The ALISA Geometry Module classifies geometric structures in images by extracting categorical features from the texture class maps generated by the Texture Module. In one mode, the Geometry Module learns to recognize and classify a set of fundamental canonical geometric concepts, such as horizontal, vertical, slanted, curved, intersecting, interrupted, symmetrical, and the like. In another mode, the Geometry Module can be used to learn and classify secular geometric concepts, such as signatures of different persons, open and closed doors, text and graphics structures in documents, different kinds of boats, different types of coins, different kinds of fruits, and different brands of batteries. Very few training samples are required to generalize these symbolic concepts.
ALISA Texture and Geometry modules can be arranged in parallel ranks and sequential layers in a variety of configurations for specific applications, including the simultaneous processing of combinations of images and signals from different sources for sensor fusion.
Current research here at the GWU is focused on the design of the Component Module, a fundamental building block of the proposed hierarchical cognitive architecture. This development is currently funded by DTRA (Defense Threat Reduction Agency in the DoD). Also under development is the Lexical Module for language undertsanding. Long-term research is directed toward the design and implementation of this architecture, extending ALISA to successively higher levels of adaptive cognition: textures --> geometries --> shapes --> components --> objects --> scenes, using feedback from higher to lower levels for disambiguation, selective attention, and the assignment of emotional value.

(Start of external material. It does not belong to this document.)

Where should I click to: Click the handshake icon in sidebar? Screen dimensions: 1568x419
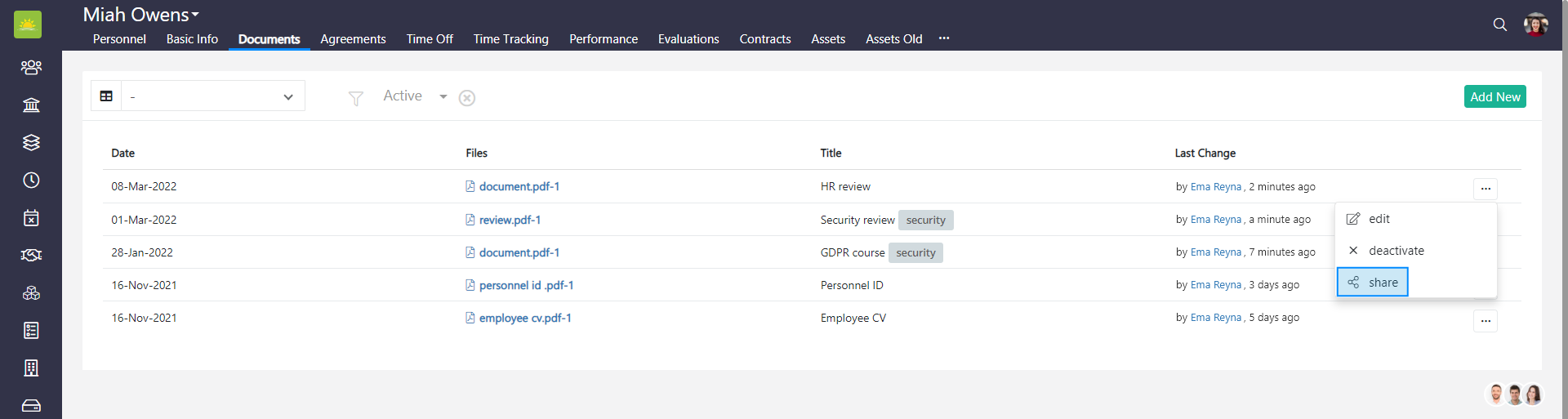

The GWU research team is directed by Professor Peter Bock with a small group of doctoral students, who will finish their doctorates just before Professor Bock retires from GW in May 2008. However, the ALISA community spans many industries and government agencies here and abroad including APL, Unisys, Lockheed Martin, MITRE, LANIA (Mexico), Robert Bosch (Germany), NSA, and, of course, DTRA. The intellectual property of the ALISA method is held by Robert Bosch GmbH in Stuttgart, Germany, and The ALIAS Corporation here in DC.